## Record set:
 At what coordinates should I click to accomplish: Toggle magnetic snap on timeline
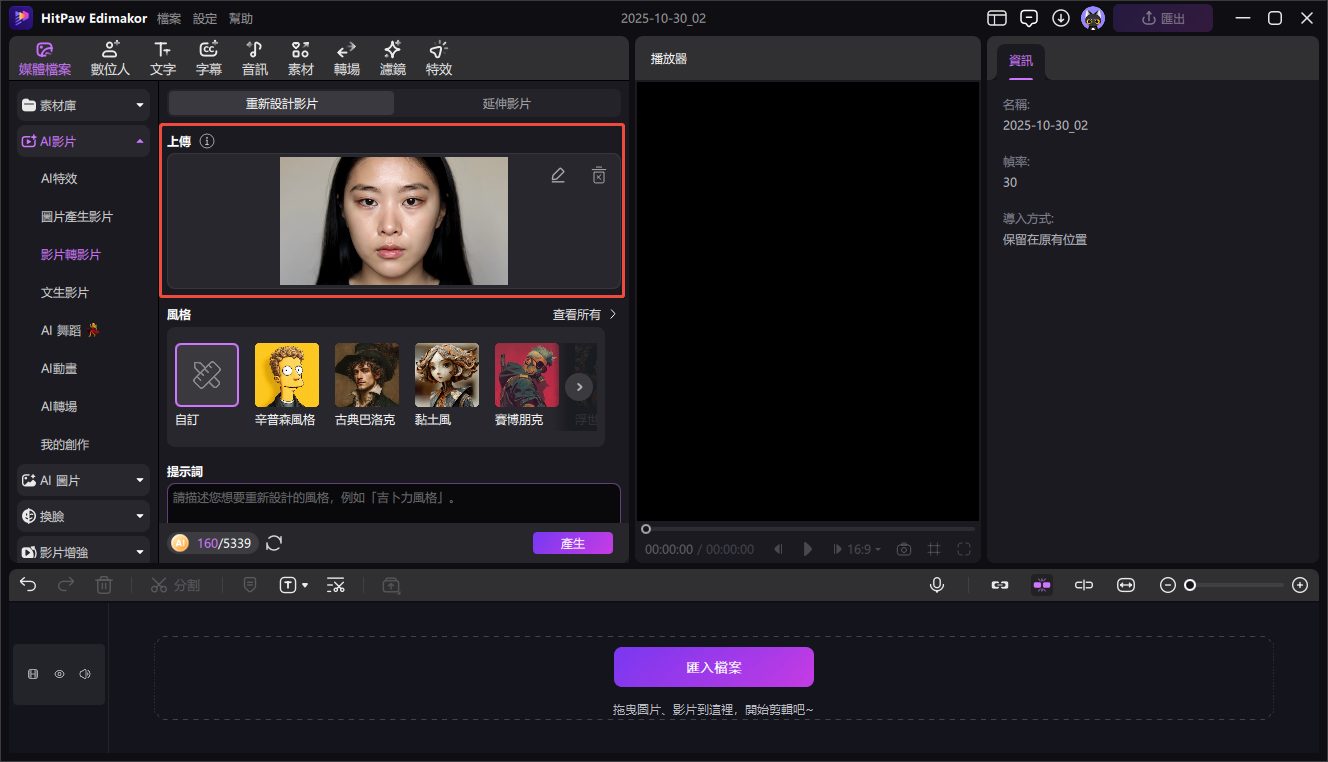(1042, 585)
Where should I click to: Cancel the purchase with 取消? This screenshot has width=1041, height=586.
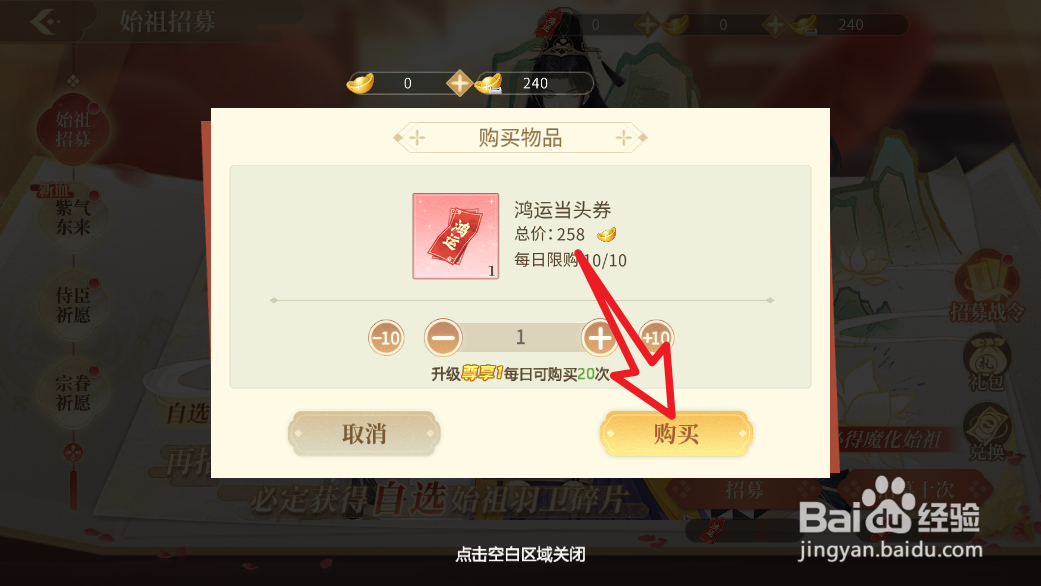(x=364, y=434)
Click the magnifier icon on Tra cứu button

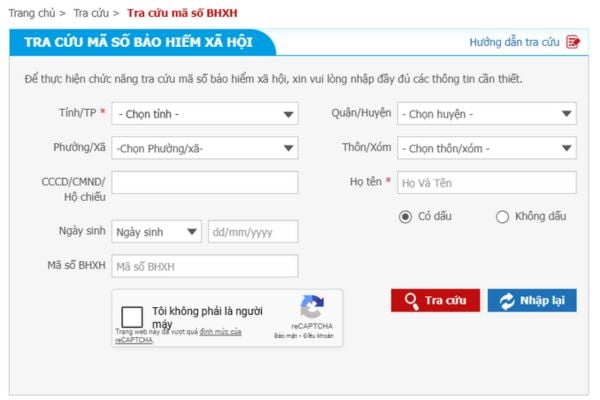pos(410,300)
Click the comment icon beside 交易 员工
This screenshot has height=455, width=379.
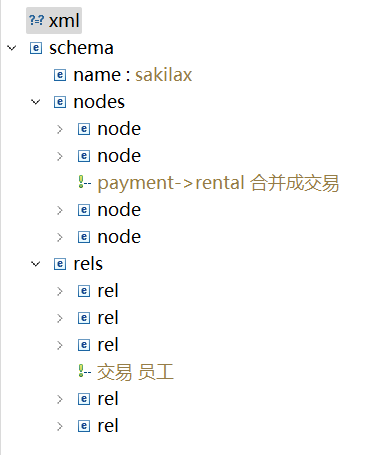pos(84,372)
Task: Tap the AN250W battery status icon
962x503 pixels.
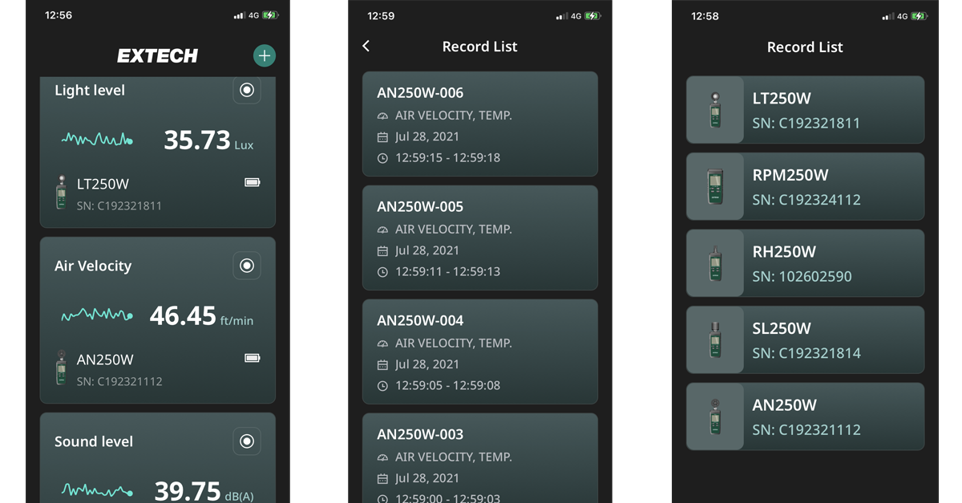Action: 252,358
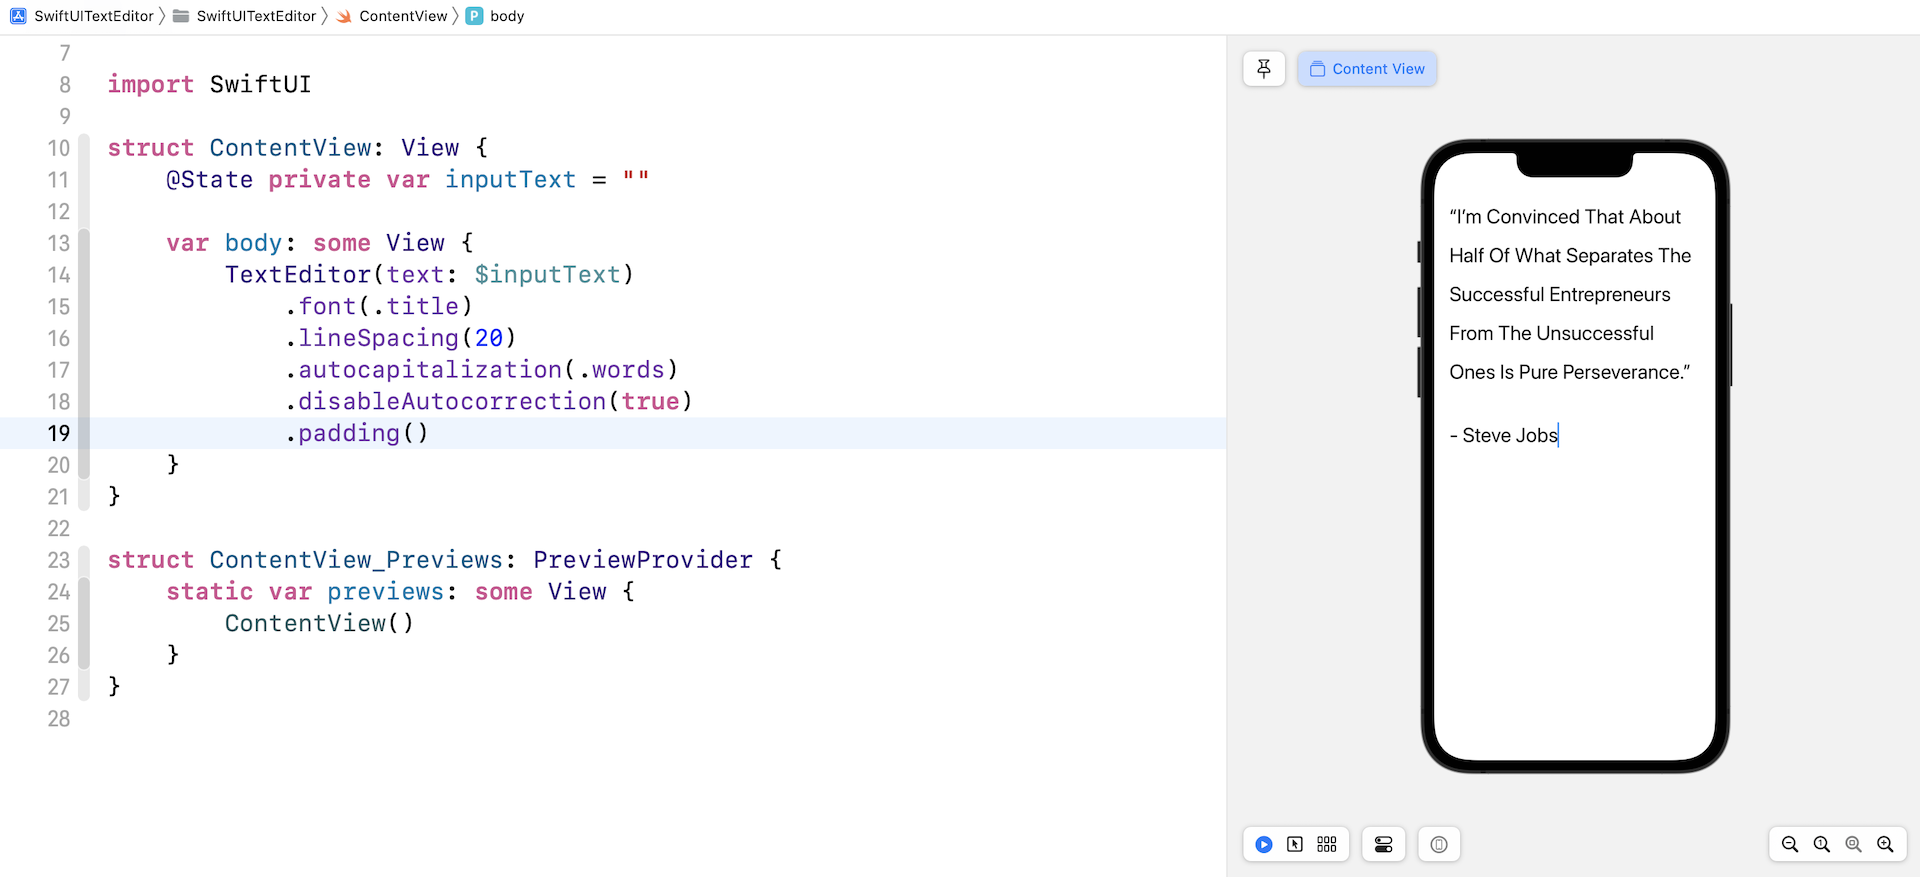Click line number 19 in the gutter
1920x877 pixels.
tap(59, 433)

## What the task requires:
Exact copy, no images: rewrite the entire listing above.

## Answer space:
 At what coordinates should I click to accomplish: Toggle magnetic snap on timeline
(1042, 585)
Where should I click to: Cancel the purchase with 取消? This screenshot has width=1041, height=586.
(x=364, y=434)
Click the magnifier icon on Tra cứu button

pos(410,300)
Click the comment icon beside 交易 员工
This screenshot has height=455, width=379.
pos(84,372)
Task: Tap the AN250W battery status icon
962x503 pixels.
Action: 252,358
Click line number 19 in the gutter
1920x877 pixels.
tap(59, 433)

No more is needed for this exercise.